同様に、物語全体を通じて重要な要素である、歌、というものについて、とりわけ多く言及、描写がなされているのも、千早のエピソードにおいてです。

ミナス・ティリスの城から裂け谷へ向かう、千早とボロミアの道行きは、そうやって物語を通して千早というキャラクターへの解釈・考察が、千早を通して物語の根幹が語られる場面であるのと同時に、ゴンドールという共同体の個性、ボロミアとその家族たちの個性が、鮮やかに照らし出される場面でもあります。
ゴンドールに暮らす人びとの命運を一身に背負って、確かに存在するものかどうかすらわからない希望を求めて旅立った、ボロミアという人間の心情。ここに至るまでの彼の来し方、思い、誇り。
本来そこに居なかった筈の、千早という ”旅の仲間” を得て、初めてそれは『指輪物語』の奥底に秘められたものから、私たち読者の眼前で豊かに物語られるものに変わりました。

そして、そうしていとしいさかなPの物語の中の、千早を相手に笑い、悩み、物語るボロミアを、楽しめば楽しむほどに、思い入れれば思い入れるほどに。

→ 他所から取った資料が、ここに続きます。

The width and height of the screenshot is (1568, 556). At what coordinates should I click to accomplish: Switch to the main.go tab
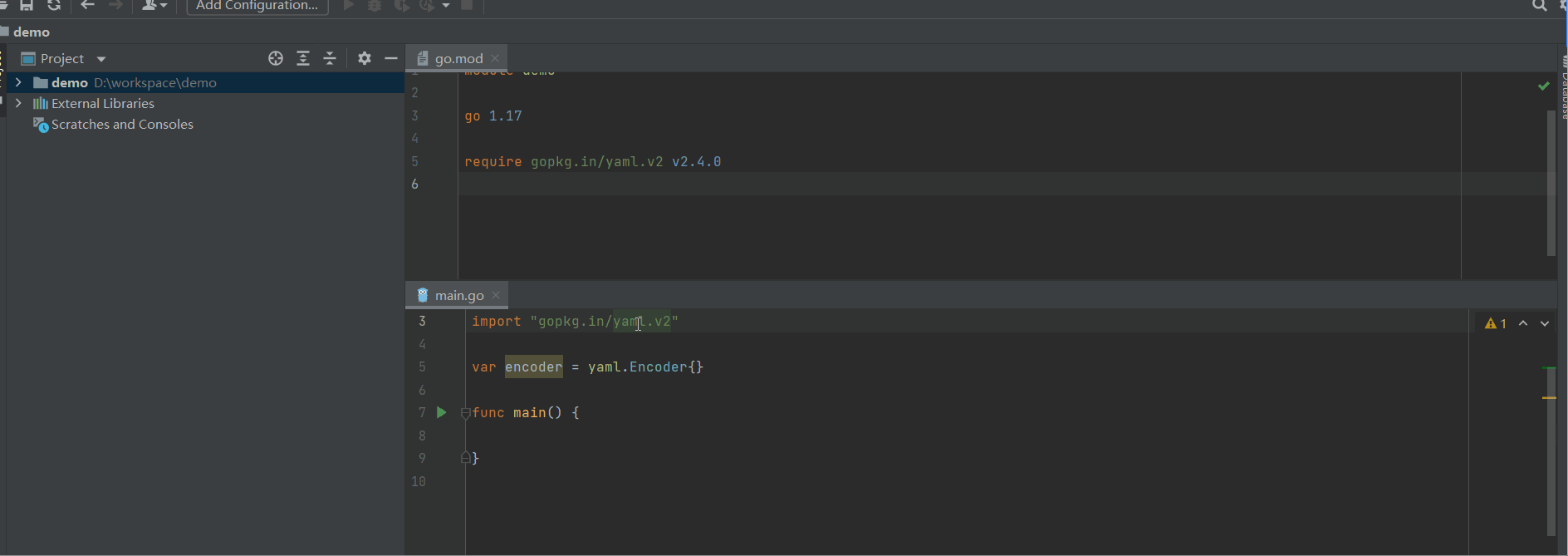click(x=458, y=295)
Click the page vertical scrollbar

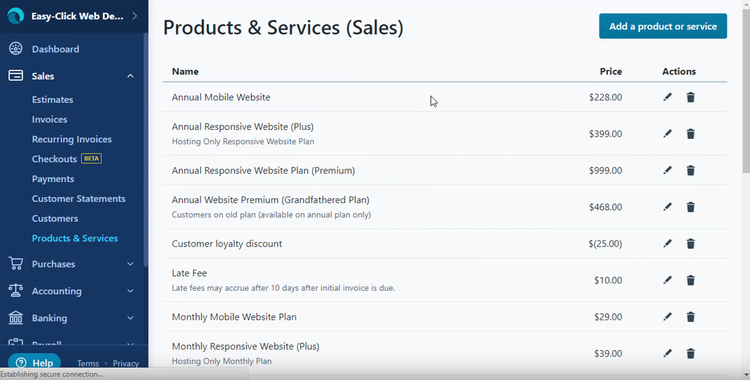click(x=746, y=91)
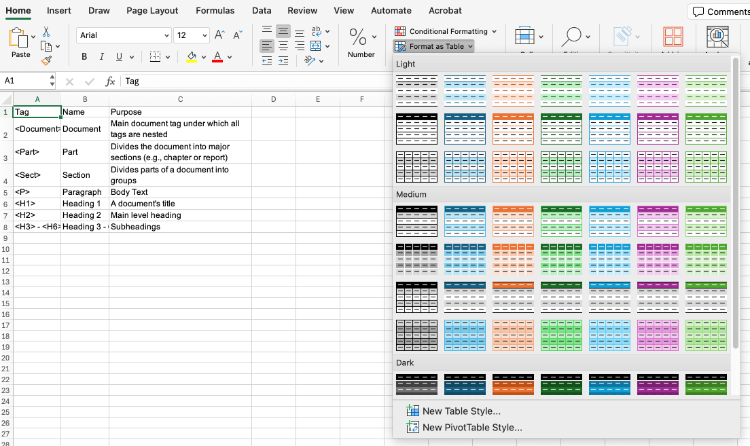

私たちは、トールキンの物語の中の、瀬田貞二の物語の中の、映画の物語の中の、”実際には” ただひとりで、語る相手もなく旅だっていったはずのボロミアの姿を、(『IotR』の描写の内には未だ存在していない)彼の行く末、運命全体までを、『IotR』での彼の姿の中に、重ね合わせて想わざるを得ません。
ふたりの会話があたたかさに、慈しみに、よろこびに満ちていればいるほどに、まったく同時に私たちは、そこにさびしさを、重みを、かなしみを重ね合わせずにはいられず、そしてそのかなしみが深ければ深いほどに、よろこびもまた深いのです。